### Task objective
Below are records with pictures. Reproduce exactly the lines from the line with "The image size is (1568, 264)." to the line with "Where should I", inclusive, and leave each picture out.

### Exercise material
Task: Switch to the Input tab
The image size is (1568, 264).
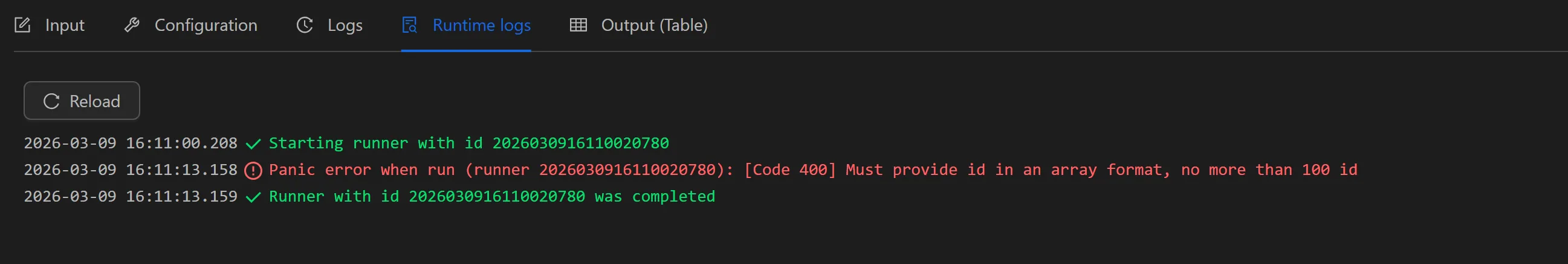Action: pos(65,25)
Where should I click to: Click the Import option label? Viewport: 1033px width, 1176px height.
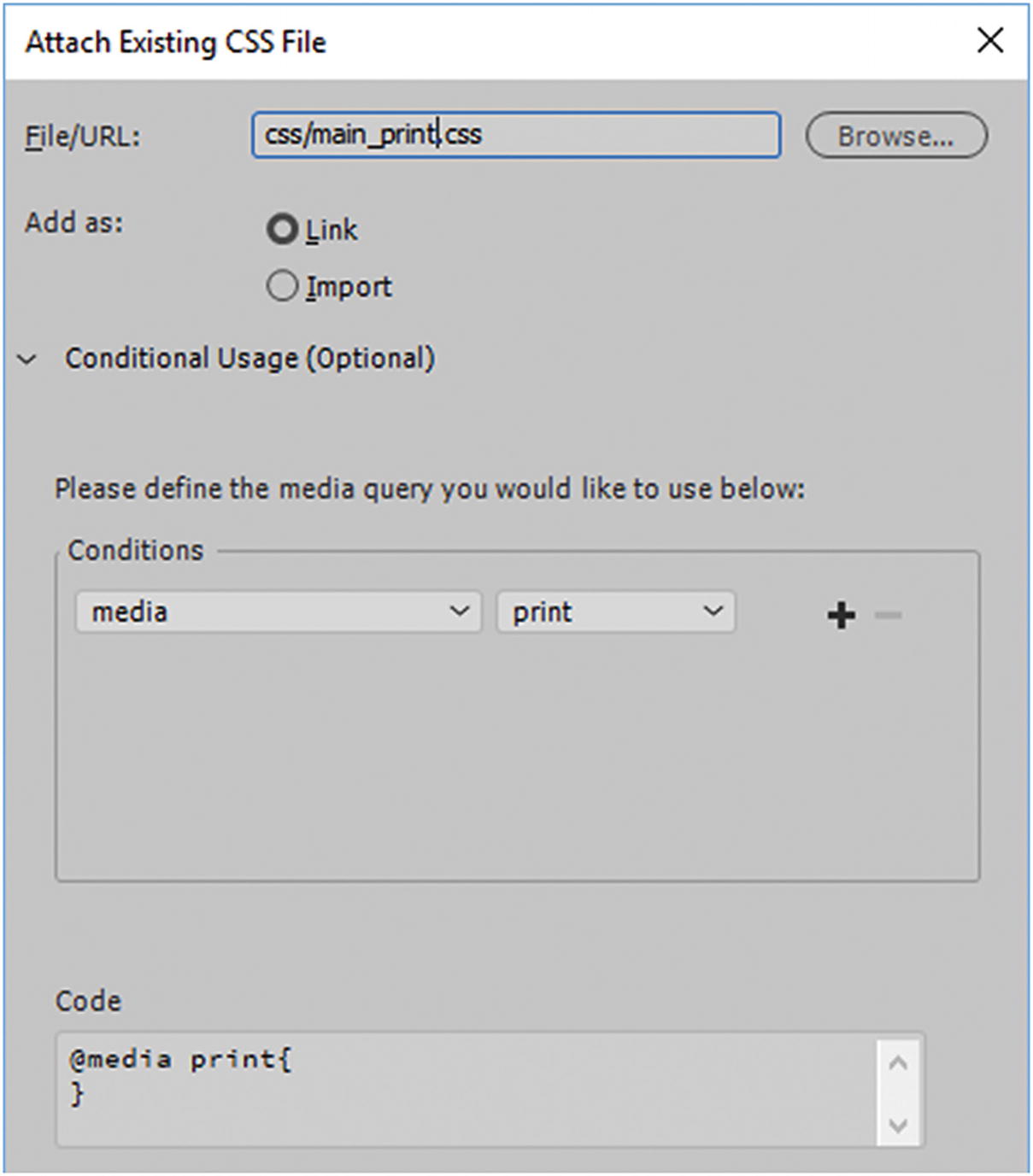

---

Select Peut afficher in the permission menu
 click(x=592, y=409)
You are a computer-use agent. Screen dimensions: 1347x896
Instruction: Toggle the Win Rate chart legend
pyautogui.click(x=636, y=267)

### Solved problem
The image size is (1568, 264).
Action: pos(65,25)
Where should I click to: Click the Import option label? Viewport: 1033px width, 1176px height.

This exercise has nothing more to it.